» **文章**
3、民意更多的是保护罪犯的权利,而非葬送
针对法意主义者认为“民意会葬送罪犯的权利”这一咄咄逼人的追问,民意主义者举出了几个典型案例,如我们可能有些陌生的新疆蒋爱珍案,民众来信15000多件对蒋爱珍表示同情;浙江徐建平杀妻案,近200人投书法院,为被告人徐建平求情;大学生周一超杀人案,83. 4 %的民众认为,应对周一超判处死缓,以观后效;客车司机李文兵杀人案,约2000人签名请求法院“刀下留人”。再如我们熟悉的孙大午案、许霆案,其同情者无不在为他们奔走呼号,这些无不都是民意呼吁保护罪犯的情形,于是他们质问法意主义者,为何看到寥寥的几个案例就污蔑民意会葬送罪犯的权利呢?
4、民意呈现多数群体时,仍然可以作为审判的依据
针对法意主义者对“普适性”问题的质疑,民意主义者回应说虽然很多案件民意无法取得完全的统一,但是大多属典型的案件还是存在着一种明显的共同倾向的,如有学者提出的90%以上人民满意为标准[16],这一共同倾向仍然可以作为审判时的依据。而且,民意主义者锋芒一转,也批判法意主义者说,法律也有漏洞和空白,而法院在对待这一问题时也仅仅根据多数人的意见进行判定,在这种情况下,显然也是一种多数人的的倾向。显然,民意主义者的回答是苍白的,而且用了掩人耳目的方法,法意主义者的对民意不具有普适性的批判显然触及了民意主义者的“硬伤”。

» **数据部分**
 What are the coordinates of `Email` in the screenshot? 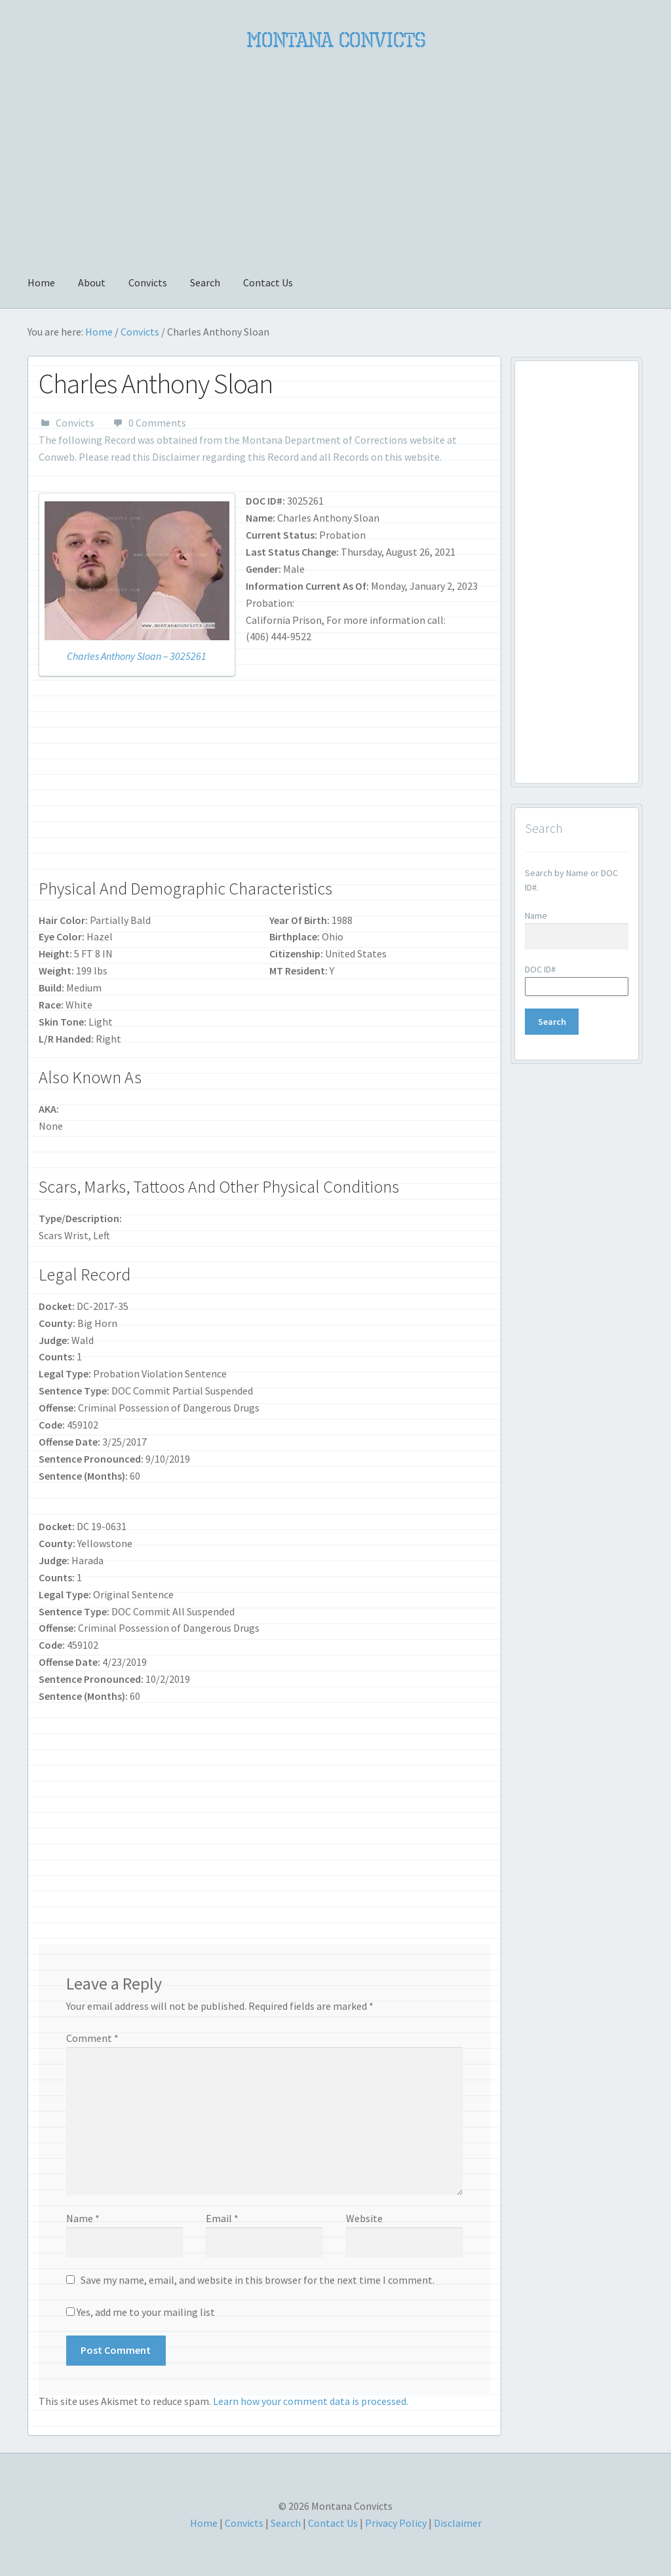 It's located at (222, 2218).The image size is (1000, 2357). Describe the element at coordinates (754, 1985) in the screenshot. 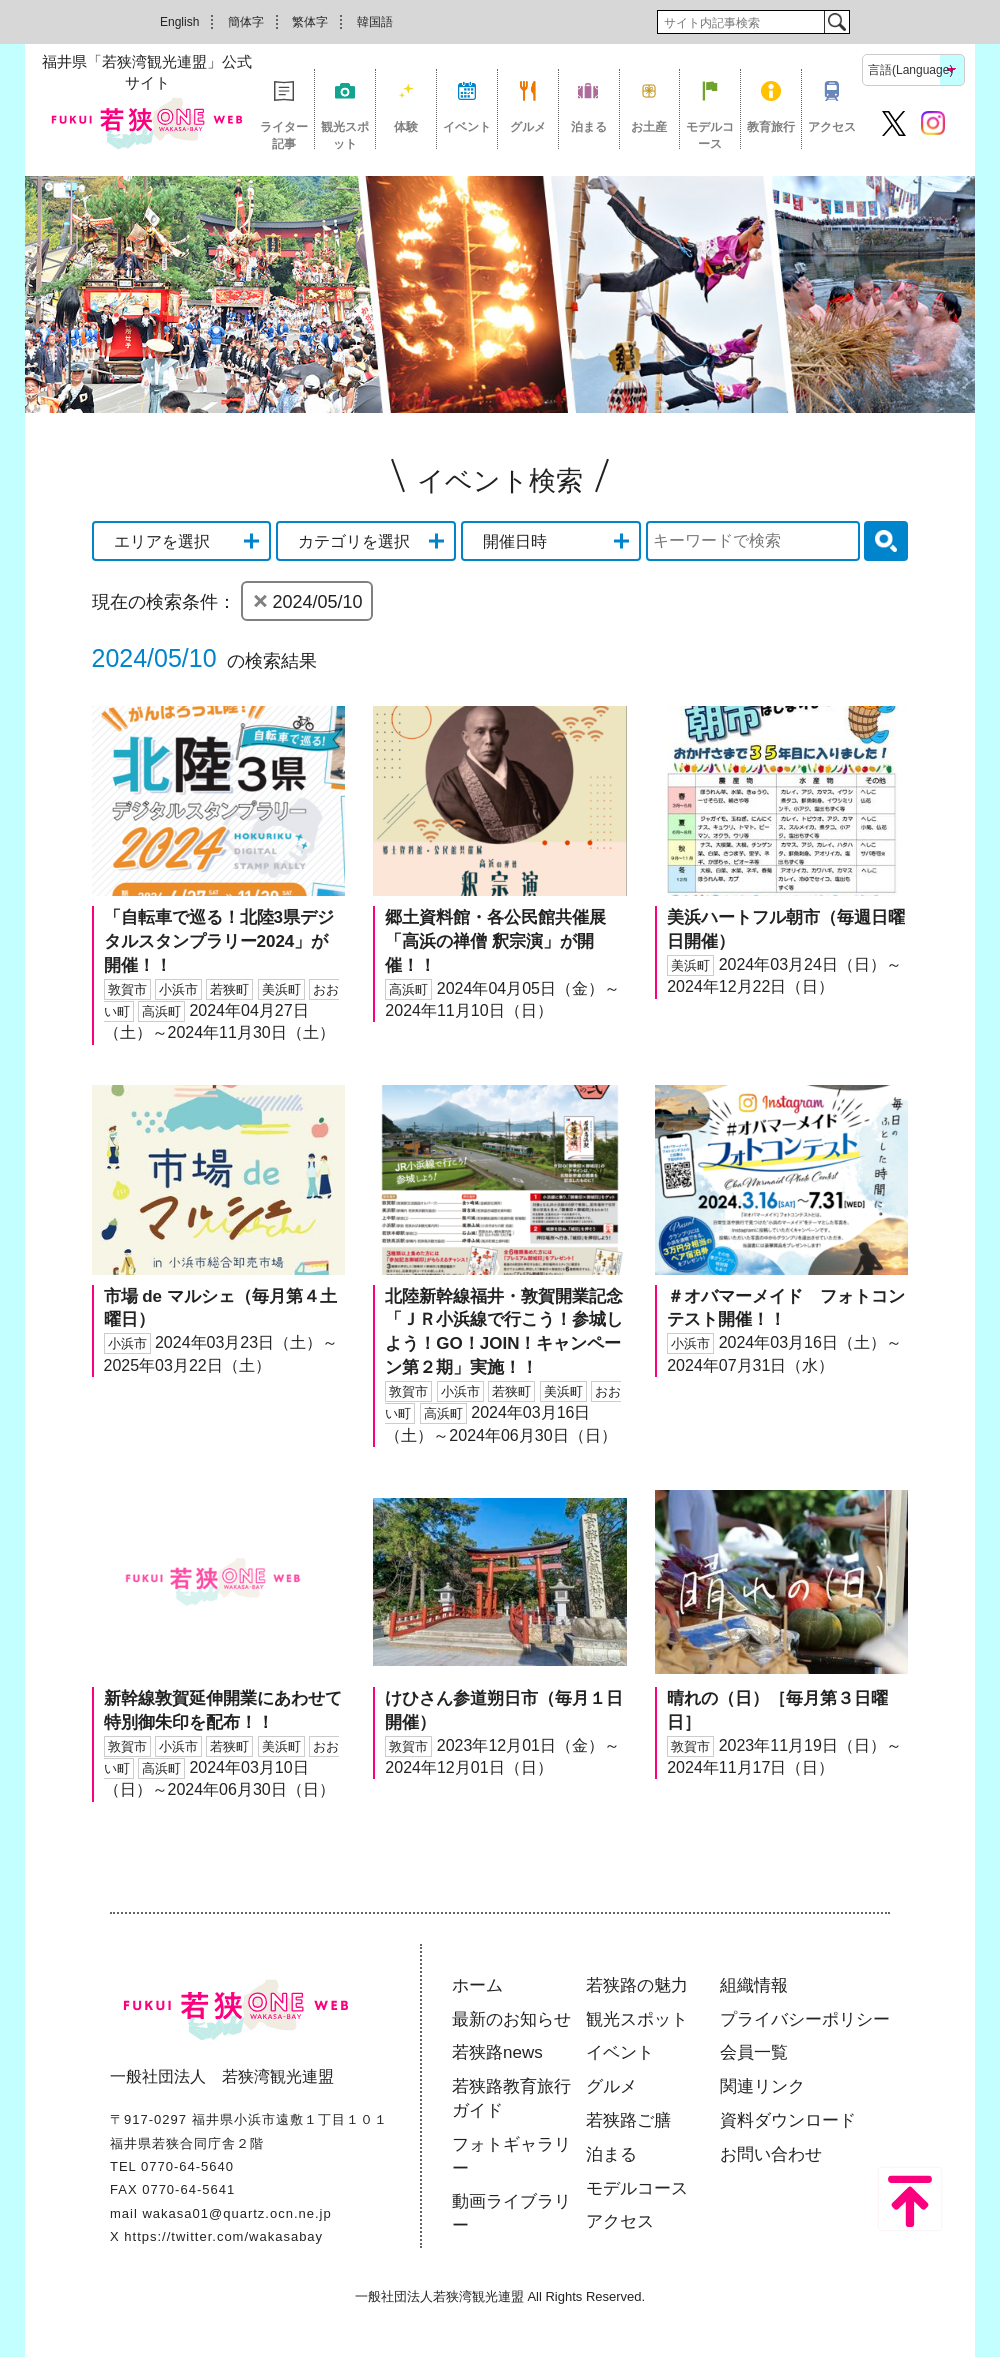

» **任务要求**
请将文章中的这句话译成英文:“再如我们熟悉的孙大午案、许霆案,其同情者无不在为他们奔走呼号,这些无不都是民意呼吁保护罪犯的情形,于是他们质问法意主义者,为何看到寥寥的几个案例就污蔑民意会葬送罪犯的权利呢?”

» **答案如下**
Other examples are the Sun Dawu case and the Xu Ting case, which are familiar to us: their sympathizers all rushed about and cried out on their behalf, and these are all instances of public opinion calling for the protection of criminals. So they ask the advocates of the will of the law why, after seeing only a handful of cases, they slander public opinion as something that would destroy the rights of criminals.